Une plainte a été déposée contre l'Ehpad de Kembs (Haut-Rhin) par la fille d'une résidente pour mise en danger d'autrui. Elle dénonce des conditions de vie indignes dont serait victime sa mère, atteinte d'Alzheimer, et met en cause la direction pour sa gestion du personnel.
Elle ne décolère pas et n'a pas de mots assez durs pour qualifier la façon dont serait traitée sa mère au sein de l'Ehpad Les fontaines de Kembs dans le Haut-Rhin. Françoise (prénom modifié) n'a eu d'autre choix que de placer sa mère, âgée de 74 ans et atteinte d'Alzheimer, en hébergement médicalisé après avoir tenté, vainement, de la garder à la maison.

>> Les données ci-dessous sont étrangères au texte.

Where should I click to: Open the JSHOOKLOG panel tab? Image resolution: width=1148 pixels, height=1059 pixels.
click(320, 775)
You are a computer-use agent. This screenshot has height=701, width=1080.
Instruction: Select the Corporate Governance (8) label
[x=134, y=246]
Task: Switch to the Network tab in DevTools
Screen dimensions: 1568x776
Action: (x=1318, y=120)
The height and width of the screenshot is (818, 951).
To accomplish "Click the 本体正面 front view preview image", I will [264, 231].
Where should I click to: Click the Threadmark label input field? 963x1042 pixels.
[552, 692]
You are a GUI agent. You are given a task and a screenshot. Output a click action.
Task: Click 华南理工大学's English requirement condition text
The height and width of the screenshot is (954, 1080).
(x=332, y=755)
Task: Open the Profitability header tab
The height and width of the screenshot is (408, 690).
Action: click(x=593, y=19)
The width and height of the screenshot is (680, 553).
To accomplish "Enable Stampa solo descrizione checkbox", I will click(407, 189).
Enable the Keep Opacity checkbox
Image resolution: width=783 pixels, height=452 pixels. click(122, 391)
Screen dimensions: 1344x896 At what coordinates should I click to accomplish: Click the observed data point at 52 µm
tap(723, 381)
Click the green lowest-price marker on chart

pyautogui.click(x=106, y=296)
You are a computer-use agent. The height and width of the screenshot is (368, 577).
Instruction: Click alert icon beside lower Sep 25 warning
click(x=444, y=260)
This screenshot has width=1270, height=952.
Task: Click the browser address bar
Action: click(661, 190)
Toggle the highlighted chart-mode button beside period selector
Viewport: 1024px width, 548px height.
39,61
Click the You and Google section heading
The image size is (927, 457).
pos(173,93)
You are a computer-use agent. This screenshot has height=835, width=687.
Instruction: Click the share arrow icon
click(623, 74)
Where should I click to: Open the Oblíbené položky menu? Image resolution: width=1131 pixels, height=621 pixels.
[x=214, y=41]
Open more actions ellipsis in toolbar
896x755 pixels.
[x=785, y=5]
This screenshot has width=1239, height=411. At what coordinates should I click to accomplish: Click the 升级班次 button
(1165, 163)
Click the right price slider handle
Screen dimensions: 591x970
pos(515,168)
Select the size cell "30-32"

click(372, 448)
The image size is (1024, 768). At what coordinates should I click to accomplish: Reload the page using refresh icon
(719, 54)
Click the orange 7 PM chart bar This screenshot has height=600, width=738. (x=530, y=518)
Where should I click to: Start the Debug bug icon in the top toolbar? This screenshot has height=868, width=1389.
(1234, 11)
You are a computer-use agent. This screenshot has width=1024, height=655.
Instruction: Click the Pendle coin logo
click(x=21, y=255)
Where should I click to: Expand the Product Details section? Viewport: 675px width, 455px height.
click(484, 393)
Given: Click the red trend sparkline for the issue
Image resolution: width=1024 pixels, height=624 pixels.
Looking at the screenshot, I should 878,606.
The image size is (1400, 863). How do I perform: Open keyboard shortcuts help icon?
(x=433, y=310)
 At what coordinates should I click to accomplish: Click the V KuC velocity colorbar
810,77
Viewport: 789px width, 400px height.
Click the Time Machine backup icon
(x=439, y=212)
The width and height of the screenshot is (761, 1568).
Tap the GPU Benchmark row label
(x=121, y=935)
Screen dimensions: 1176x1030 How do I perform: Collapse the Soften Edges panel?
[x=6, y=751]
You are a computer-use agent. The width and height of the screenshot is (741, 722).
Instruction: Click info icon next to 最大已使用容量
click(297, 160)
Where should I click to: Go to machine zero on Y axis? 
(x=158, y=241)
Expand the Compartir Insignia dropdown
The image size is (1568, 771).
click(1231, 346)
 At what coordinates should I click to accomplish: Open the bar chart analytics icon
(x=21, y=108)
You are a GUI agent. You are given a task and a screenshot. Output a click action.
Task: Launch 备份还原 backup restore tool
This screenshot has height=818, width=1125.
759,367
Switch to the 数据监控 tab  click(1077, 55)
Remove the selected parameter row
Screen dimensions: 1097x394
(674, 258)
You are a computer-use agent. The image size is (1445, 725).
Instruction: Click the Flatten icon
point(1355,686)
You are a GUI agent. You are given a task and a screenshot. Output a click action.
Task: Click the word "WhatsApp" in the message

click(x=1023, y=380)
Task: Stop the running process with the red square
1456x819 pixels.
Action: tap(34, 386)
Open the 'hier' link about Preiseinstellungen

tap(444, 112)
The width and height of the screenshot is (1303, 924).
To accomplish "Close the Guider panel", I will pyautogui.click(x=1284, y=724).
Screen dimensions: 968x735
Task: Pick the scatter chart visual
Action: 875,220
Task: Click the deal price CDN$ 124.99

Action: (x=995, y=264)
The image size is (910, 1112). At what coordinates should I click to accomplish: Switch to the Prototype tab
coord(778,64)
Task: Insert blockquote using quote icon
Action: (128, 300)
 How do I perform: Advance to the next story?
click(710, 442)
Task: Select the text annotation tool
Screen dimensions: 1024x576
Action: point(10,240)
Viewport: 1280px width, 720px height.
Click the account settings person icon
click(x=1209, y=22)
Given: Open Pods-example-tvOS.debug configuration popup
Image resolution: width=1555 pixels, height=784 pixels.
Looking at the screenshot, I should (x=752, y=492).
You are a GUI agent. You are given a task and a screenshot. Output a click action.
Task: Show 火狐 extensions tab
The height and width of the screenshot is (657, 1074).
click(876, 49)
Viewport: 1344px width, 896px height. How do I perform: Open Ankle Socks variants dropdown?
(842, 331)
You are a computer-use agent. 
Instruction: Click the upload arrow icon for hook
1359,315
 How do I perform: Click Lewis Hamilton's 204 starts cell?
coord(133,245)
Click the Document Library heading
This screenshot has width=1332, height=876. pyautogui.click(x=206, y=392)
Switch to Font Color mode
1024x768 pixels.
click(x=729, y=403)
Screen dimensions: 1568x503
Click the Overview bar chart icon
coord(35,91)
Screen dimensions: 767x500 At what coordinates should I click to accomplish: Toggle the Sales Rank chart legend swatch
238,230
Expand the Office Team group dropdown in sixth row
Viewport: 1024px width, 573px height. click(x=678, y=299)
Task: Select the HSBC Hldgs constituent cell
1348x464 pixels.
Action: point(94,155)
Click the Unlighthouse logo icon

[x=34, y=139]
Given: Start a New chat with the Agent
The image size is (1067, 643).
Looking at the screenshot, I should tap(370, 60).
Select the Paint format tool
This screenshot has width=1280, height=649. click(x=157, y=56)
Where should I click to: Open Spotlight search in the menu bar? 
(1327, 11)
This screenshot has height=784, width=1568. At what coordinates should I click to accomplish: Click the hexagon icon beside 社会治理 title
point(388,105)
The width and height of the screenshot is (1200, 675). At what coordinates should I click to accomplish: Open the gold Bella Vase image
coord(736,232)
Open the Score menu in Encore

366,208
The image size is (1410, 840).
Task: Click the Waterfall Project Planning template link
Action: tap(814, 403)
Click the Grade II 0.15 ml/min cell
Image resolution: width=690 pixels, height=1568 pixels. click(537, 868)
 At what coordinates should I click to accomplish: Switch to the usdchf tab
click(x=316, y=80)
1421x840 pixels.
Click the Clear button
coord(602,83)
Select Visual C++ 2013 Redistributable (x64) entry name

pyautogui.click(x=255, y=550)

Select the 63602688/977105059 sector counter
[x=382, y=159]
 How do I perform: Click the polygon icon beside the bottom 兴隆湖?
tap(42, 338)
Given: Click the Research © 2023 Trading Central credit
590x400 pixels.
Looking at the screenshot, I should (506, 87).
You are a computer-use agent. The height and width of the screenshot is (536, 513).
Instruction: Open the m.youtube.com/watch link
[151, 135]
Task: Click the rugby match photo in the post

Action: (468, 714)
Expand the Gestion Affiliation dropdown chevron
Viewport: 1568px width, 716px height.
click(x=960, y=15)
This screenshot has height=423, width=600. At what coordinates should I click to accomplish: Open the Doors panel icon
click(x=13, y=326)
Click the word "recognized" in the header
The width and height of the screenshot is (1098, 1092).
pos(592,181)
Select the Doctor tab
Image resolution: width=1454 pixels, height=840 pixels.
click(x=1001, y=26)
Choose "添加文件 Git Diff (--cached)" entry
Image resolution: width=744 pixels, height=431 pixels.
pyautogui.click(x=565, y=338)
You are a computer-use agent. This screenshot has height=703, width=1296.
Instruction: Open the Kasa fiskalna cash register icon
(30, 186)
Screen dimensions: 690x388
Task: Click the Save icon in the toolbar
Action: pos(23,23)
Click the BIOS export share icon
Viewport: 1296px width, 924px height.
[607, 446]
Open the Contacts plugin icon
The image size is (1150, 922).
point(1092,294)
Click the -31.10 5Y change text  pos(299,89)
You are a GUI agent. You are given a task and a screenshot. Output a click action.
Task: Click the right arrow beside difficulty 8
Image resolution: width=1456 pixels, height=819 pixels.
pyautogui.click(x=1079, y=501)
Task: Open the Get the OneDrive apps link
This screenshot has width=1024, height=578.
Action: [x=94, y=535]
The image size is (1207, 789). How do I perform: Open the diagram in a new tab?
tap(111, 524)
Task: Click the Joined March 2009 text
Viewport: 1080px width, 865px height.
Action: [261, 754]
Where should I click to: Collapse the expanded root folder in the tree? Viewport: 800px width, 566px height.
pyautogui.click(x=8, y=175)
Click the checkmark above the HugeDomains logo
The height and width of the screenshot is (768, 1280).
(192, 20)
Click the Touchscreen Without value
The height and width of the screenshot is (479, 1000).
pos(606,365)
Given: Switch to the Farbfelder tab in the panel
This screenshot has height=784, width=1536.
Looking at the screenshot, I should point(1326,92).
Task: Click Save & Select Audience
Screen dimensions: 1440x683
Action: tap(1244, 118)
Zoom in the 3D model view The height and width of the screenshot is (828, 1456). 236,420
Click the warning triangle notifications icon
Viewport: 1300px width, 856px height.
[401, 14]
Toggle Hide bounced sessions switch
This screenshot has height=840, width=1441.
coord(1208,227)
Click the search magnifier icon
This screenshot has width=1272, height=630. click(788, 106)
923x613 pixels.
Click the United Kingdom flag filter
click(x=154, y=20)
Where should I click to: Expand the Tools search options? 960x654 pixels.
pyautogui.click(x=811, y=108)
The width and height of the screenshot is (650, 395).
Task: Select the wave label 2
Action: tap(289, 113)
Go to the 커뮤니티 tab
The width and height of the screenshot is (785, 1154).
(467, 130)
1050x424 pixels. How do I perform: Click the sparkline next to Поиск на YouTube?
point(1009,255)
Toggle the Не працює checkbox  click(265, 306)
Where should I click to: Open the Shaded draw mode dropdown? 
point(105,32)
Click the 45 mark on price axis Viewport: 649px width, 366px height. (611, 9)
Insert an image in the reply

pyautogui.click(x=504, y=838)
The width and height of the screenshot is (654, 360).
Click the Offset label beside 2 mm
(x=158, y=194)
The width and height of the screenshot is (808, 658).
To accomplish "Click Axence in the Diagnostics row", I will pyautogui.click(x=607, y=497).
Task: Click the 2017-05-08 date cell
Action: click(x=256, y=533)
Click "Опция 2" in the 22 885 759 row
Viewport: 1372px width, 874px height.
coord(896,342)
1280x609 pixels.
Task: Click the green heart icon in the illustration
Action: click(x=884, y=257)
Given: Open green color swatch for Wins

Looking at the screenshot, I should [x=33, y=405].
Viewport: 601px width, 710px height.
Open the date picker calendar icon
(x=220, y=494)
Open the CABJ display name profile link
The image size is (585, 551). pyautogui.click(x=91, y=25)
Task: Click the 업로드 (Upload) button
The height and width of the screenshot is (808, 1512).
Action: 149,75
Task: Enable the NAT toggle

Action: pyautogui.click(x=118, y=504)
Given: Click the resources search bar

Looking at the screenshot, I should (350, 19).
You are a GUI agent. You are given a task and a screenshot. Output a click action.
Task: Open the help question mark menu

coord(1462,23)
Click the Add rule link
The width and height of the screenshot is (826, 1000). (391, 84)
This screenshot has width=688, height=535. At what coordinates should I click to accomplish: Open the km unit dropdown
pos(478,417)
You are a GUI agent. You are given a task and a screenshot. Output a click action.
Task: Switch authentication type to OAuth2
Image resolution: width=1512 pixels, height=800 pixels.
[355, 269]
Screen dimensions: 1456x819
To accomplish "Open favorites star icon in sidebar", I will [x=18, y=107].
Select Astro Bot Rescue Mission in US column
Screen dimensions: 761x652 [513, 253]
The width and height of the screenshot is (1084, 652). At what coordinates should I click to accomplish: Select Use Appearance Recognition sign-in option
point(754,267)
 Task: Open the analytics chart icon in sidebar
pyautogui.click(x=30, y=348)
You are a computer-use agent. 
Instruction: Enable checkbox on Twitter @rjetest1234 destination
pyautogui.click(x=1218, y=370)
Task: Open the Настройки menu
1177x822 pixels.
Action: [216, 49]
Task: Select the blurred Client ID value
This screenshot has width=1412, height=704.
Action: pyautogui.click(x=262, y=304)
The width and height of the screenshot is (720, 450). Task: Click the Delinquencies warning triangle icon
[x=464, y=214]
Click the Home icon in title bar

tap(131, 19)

Presque un an plus tard, elle déchante. Au point de s'en remettre à la justice en allant porter plainte auprès de la gendarmerie de Sierentz pour mise en danger d'autrui le lundi 12 juin 2023.
Après enquête, la plainte sera transmise à la procureure du tribunal judiciaire de Mulhouse, s'il y a lieu. Il y est question d'un certain nombre de faits que rapporte la plaignante concernant sa mère, placée en UVP (unité de vie rapprochée).
De l'urine et des excréments coulaient le long de ses jambes.
Françoise, la fille d'une résidente
Contactée par téléphone, Françoise parle d'irrégularités et de problèmes d'hygiène. "Un matin, je suis venue voir ma mère. Il y avait des excréments sur les murs, sur le sol et sur son fauteuil". Quelques jours plus tard, après avoir signalé le fait à la directrice, elle retrouve sa mère "avec de l'urine et des excréments qui coulaient le long de ses jambes". Elle constate à plusieurs reprises que sa couette est pleine d'excréments et qu'elle n'est pas nettoyée.
Françoise évoque aussi ce jour où elle lui découvre un énorme hématome au niveau de la fesse gauche. "Elle n'arrivait plus à s'asseoir, mais personne n'a rien vu". De ce matin également où, ayant pris la température de sa mère, elle constate qu'elle a de la fièvre. Françoise fait alors appel au médecin de la maison de santé de Bartenheim qui lui prescrit alors rapidement des antibiotiques.
Il y a eu des démissions en cascade et la direction n'en a rien à faire.
Françoise
Depuis son placement en août 2022 à l'Ehpad de Kembs, sa mère aurait perdu treize kilos. Malgré tous ces faits accablants, Françoise n'en veut pas au personnel soignant. "Les filles font tout ce qu'elles peuvent, mais il y a eu des démissions en cascade et la direction n'en a rien à faire". C'est la directrice et sa gestion du personnel, qui serait la cause, selon elle, des départs successifs d'un certain nombre d'employés. "L'infirmière référente, l'ergothérapeute, la psychomotricienne sont parties sans être remplacées. Il n'y a plus qu'une aide-soignante de nuit pour trente résidents en UVP", déplore Françoise.
Un manque de personnel que Françoise tient pour responsable de l'agression dont aurait été victime sa mère de la part d'un autre résident début juin. Transportée à l'hôpital de Mulhouse, la femme de 74 ans souffrirait d'une fracture du col du fémur. "Ils vont la reprendre jeudi [le 15 juin] à l'Ehpad, mais on va voir quel va être le suivi", s'inquiète Françoise.
La directrice apporte son explication
Faute d'être entendue par la direction, la plaignante a donc décidé de porter devant la justice ce qu'elle a observé dans cet établissement. "Je n'ai jamais pu m'entretenir avec la directrice". Directrice qui, elle aussi, a démissionné. Depuis le 1er juin, sa remplaçante vient deux fois par semaine sur site.
Contactée par France 3 Alsace, cette dernière explique que la pathologie dont souffre la mère est compliquée à gérer. "Cette maladie est difficile à accepter de la part des familles. Elle [la fille] a d'ailleurs rappelé le médecin en chef du service ce matin pour s'excuser". Ce qui est vrai, mais, précise l'intéressée, "pour mon attitude envers le médecin, j'étais très énervée, et non sur les faits rapportés lors de mon audition auprès des gendarmes".
La directrice, "pas plus inquiète que ça", fait savoir que l'établissement a tous les éléments de réponses pour faire face, s'il le faut, à la justice.